Malignancies associated with AIDS include Kaposi’s sarcoma (KS) and, to a lesser degree, non-Hodgkin’s lymphoma. Ocular KS may affect the eyelids, orbit or conjunctiva, and typically presents as multiple small (0.5-2cm) blue-violet to black nodules. These palpable masses are usually painless when external. Orbital lesions may induce proptosis and diplopia, and are more symptomatic. Ocular non-Hodgkin’s lymphoma typically presents as a non-tender orbital mass causing secondary ptosis, lid edema and diplopia.
Neuro-ophthalmic manifestations of AIDS may result because of primary HIV infection, secondary opportunistic infection, malignant infiltration or compression, or vascular compromise to any area of the visual or oculomotor pathways. Some of the more common manifestations include papilledema, optic neuropathies, ocular motor palsies, internuclear ophthalmoplegias, and pupillary anomalies.
The HIV organism selectively invades and attacks the T-helper cells of its host at the CD-4+ receptor site. It then incorporates its own DNA into the host genome, and induces the cells to produce viral particles.
Normally, the lymphocytes recognize the foreign pathogens and initiate an appropriate immune response. Unfortunately, viral infection interrupts this activity and ultimately destroys the lymphocytes. When enough CD4+ T-lymphocytes have been depleted, the immune system becomes susceptible to opportunistic infections, and illness results. When the CD4+ T-lymphocyte count falls below 200 cells/mm3, or when other recognized opportunistic infections or secondary conditions ensue, the patient is said to have AIDS.

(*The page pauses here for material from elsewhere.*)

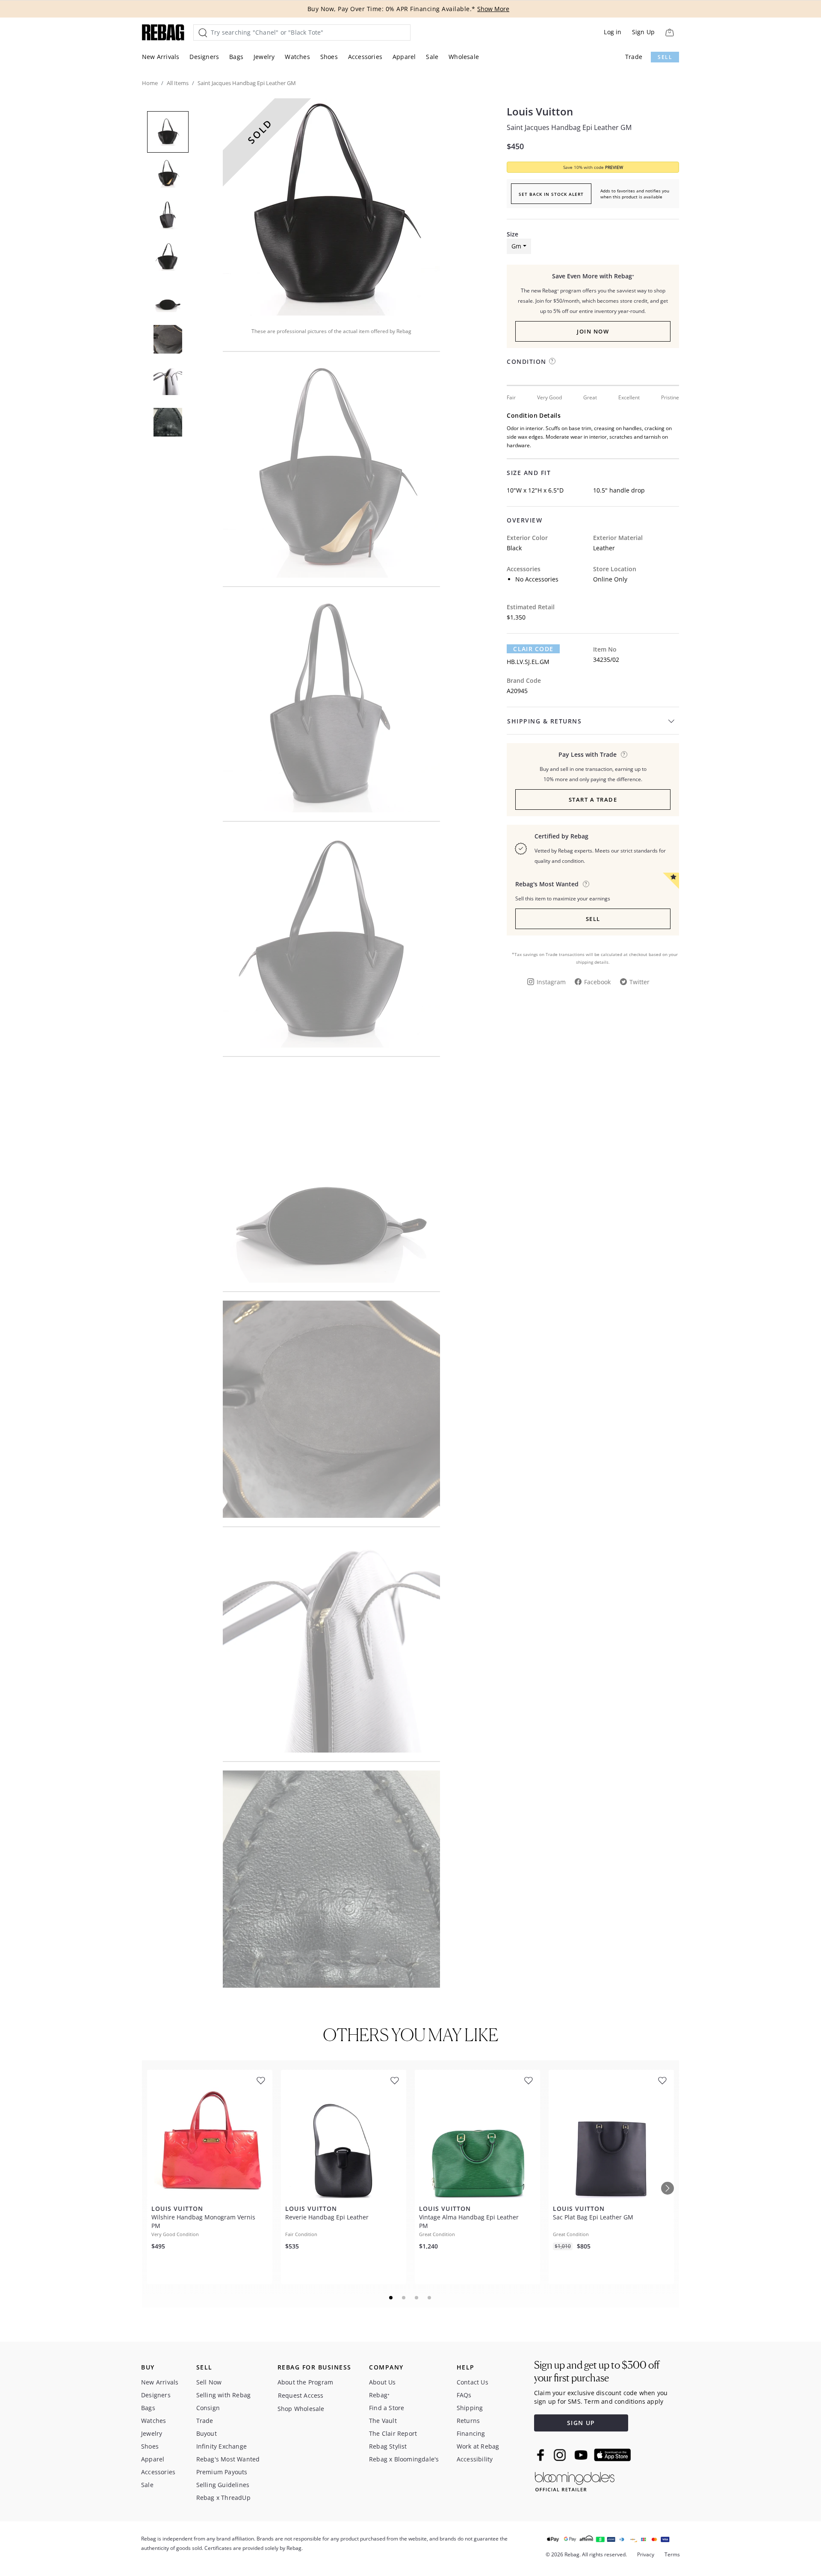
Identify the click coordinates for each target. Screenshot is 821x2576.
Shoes (329, 57)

Try to identify HIV infection in any individual presenting with the above findings, since AIDS has a poor survival rate and requires intensive systemic therapy to prolong life. Two commonly used serologic tests to detect HIV antibodies include the enzyme-linked immunosorbent assay (ELISA) test and the Western blot test. Most practitioners utilize the ELISA test, which is 99.5 percent specific.

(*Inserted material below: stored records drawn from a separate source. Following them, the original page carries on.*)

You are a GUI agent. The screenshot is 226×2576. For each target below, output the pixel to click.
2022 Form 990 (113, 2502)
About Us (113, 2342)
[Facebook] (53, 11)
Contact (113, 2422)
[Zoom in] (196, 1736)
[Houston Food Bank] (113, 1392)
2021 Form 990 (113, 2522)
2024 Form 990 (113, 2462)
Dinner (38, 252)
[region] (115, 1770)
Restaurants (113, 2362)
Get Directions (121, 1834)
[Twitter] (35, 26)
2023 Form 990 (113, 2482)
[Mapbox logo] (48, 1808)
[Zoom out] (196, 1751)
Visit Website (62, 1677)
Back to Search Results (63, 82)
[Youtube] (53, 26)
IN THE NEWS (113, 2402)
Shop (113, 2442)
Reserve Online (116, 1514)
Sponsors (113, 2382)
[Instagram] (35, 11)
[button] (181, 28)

Manage the various ocular conditions associated with AIDS by addressing the causative agent, although in many cases infections tend to be more virulent and difficult to treat when secondary to HIV infection. CMV retinitis, the most common ocular infection seen in AIDS patients, requires great skill in management, and therefore is probably best treated by an experienced retinologist. Two principle FDA-approved drugs used in the management of CMV include ganciclovir (Cytovene) and foscarnet (Foscavir). Experts currently suggest that combination therapy with both drugs works better than monotherapy with either one. Both intravenous and oral forms of these agents exist, as well as more recently developed intravitreal injectibles or slow-release implantation devices. Local intravitreal injectable ganciclovir and foscarnet or slow release implantation may prove helpful for patients who have an intolerance to intravenous or oral therapies, (Vitrasert) devices. Ganciclovir intravitreal implant (Vitrasert) has been seen to significantly retard the progression of CMV retinitis compared to intravenous administration of ganciclovir. A newly developed anti-viral agent Fomivirsen sodium injectable (Vitravene) has also been recently approved for the treatment of CMV retinitis.

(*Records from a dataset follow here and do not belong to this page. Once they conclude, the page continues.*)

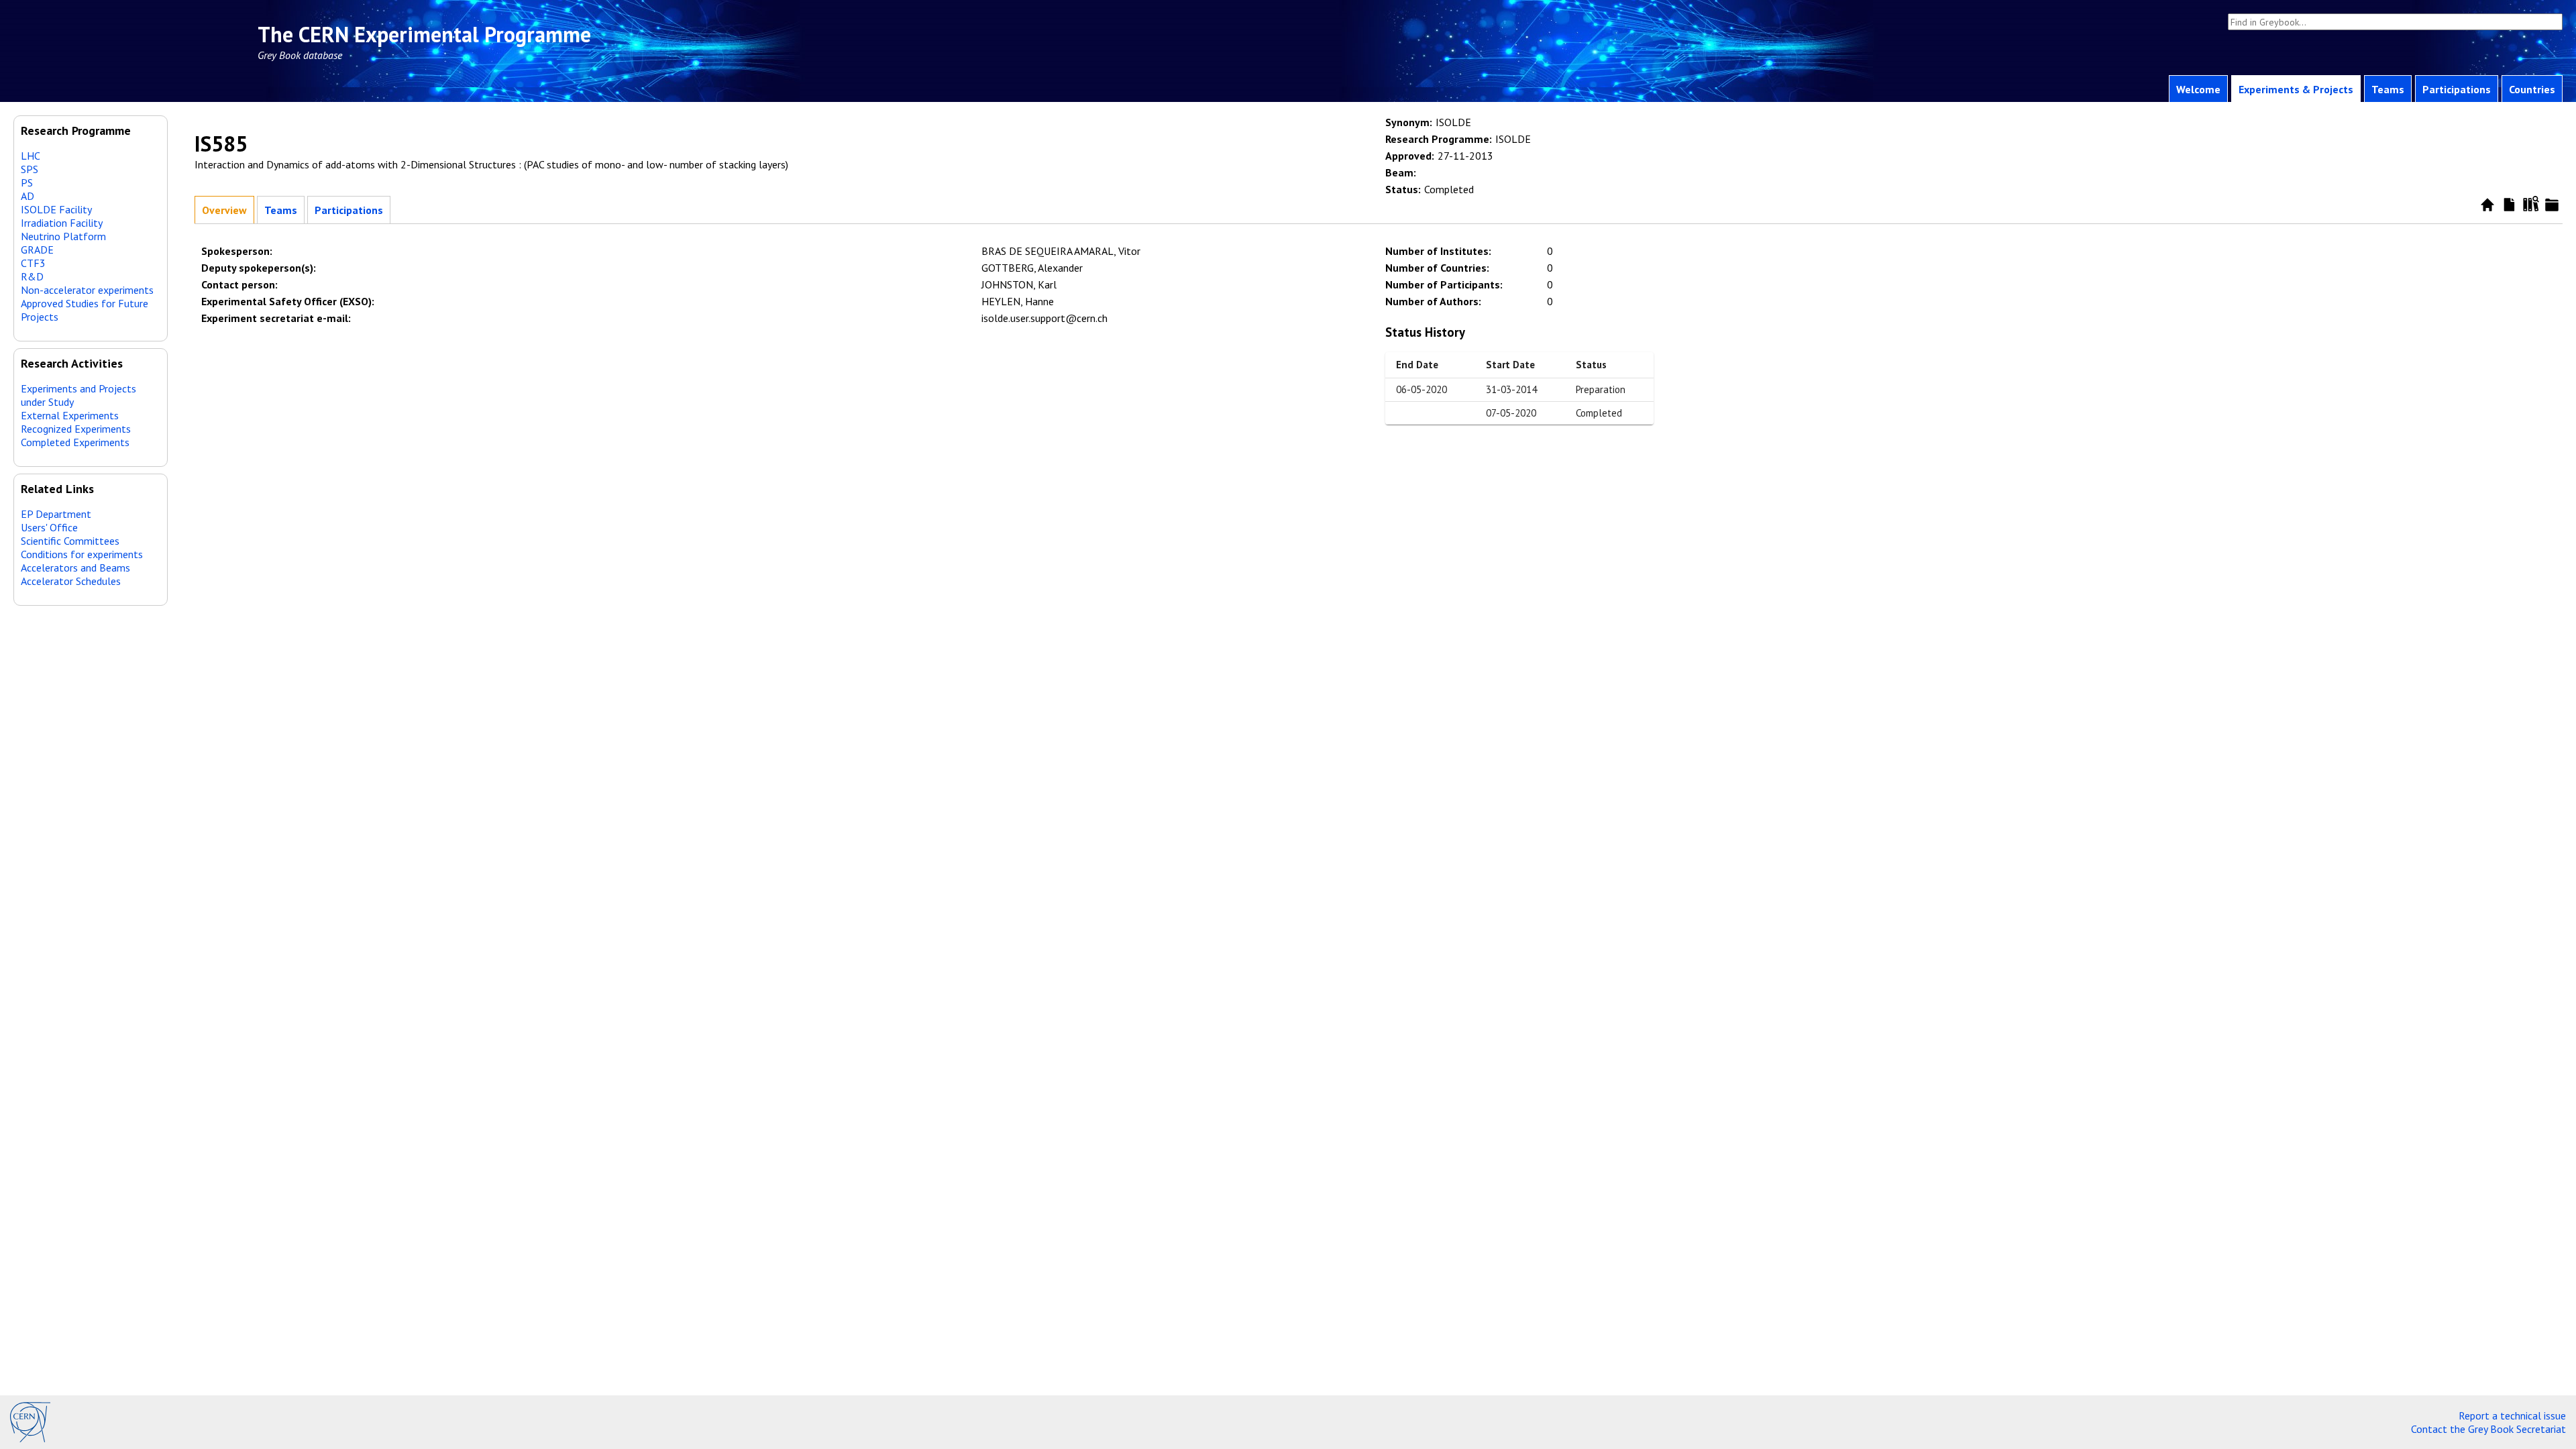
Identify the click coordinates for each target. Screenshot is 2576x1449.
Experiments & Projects (2296, 89)
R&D (32, 276)
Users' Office (49, 527)
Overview (224, 210)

Consider CMV retinitis and Kaposi’s sarcoma pathognomonic for HIV infection, particularly if the patient is not known to be immunocompromised in any other way. Isolated cotton wool spots, herpes zoster in young patients, atypical infections, and neuro-ophthalmic disorders without a significant history are also suspicious, and warrant further investigation and laboratory testing.
Be aware that many patients with full-blown AIDS are already under treatment with AZT (azidovudine). In these cases, gancyclovir is contraindicated due to the possibility of severe bone marrow suppression and neutropenia.